From: Carl Edquist <edquist@cs.wisc.edu>
To: Zachary Santer <zsanter@gmail.com>
Cc: libc-alpha@sourceware.org, coreutils@gnu.org, p@draigbrady.com
Subject: Re: RFE: enable buffering on null-terminated data
Date: Sun, 10 Mar 2024 15:36:32 -0500 (CDT) [thread overview]
Message-ID: <317fe0e2-8cf9-d4ac-ed56-e6ebcc2baa55@cs.wisc.edu> (raw)
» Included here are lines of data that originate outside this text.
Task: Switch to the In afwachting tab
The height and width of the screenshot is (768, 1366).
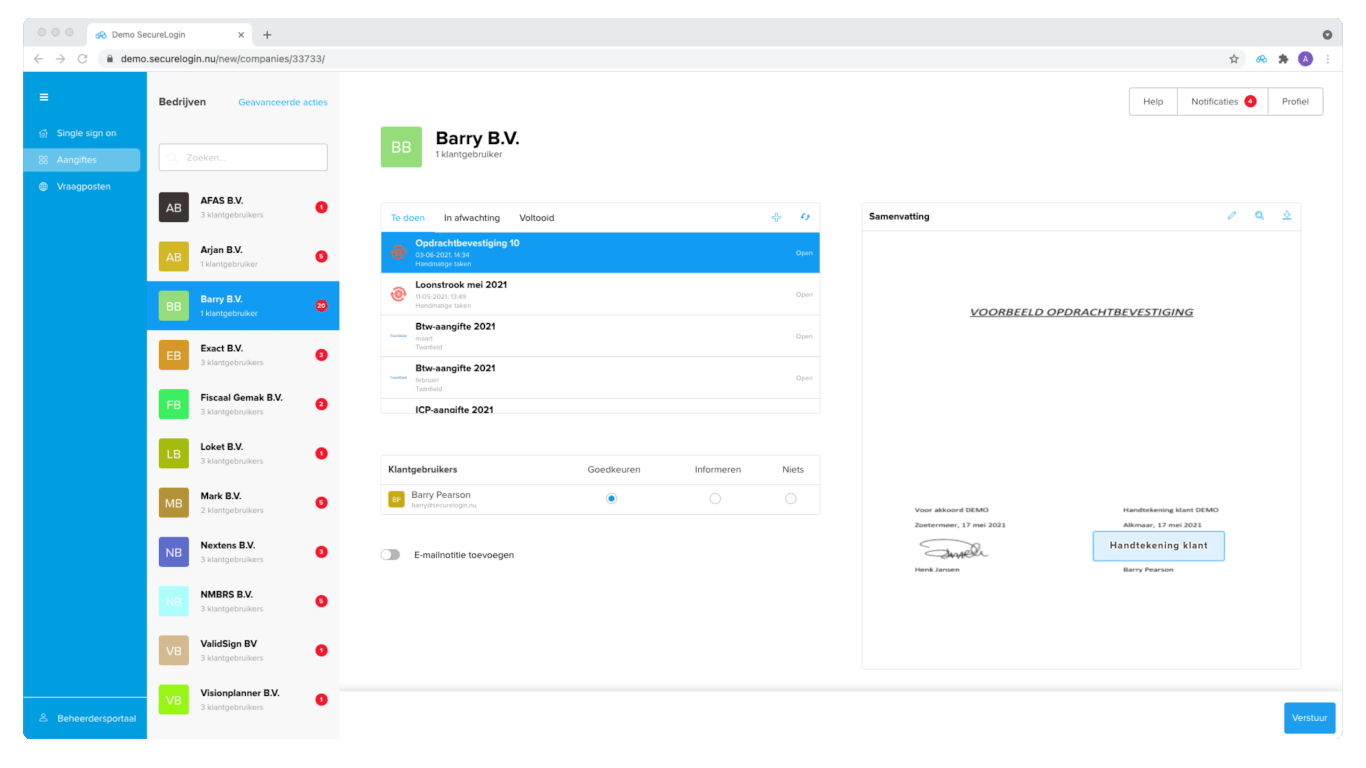Action: tap(472, 218)
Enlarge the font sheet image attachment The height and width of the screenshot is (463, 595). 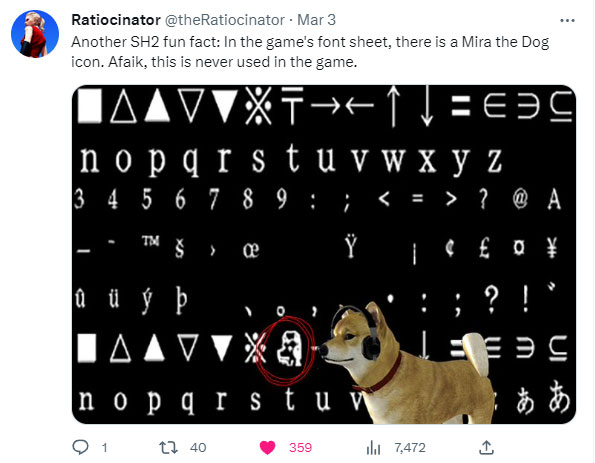click(x=324, y=254)
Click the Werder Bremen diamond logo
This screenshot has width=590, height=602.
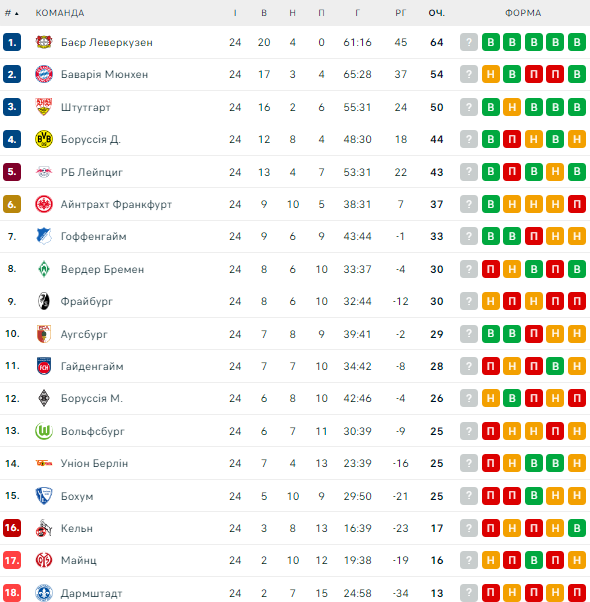click(x=44, y=269)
In-Reply-To: <CABkLJUKdbwP-7Bw5PTXGDh5o9qpX14=7TCxSgd5v+1mDfdoEpQ@mail.gmail.com>
[-- Attachment #1: Type: text/plain, Size: 2952 bytes --]
Hi Zack,
This sounds like a potentially useful feature (it'd probably belong with a
corresponding new buffer mode in setbuf(3)) ...
> Filenames should be passed between utilities in a null-terminated
> fashion, because the null byte is the only byte that can't appear within
> one.
Out of curiosity, do you have an example command line for your use case?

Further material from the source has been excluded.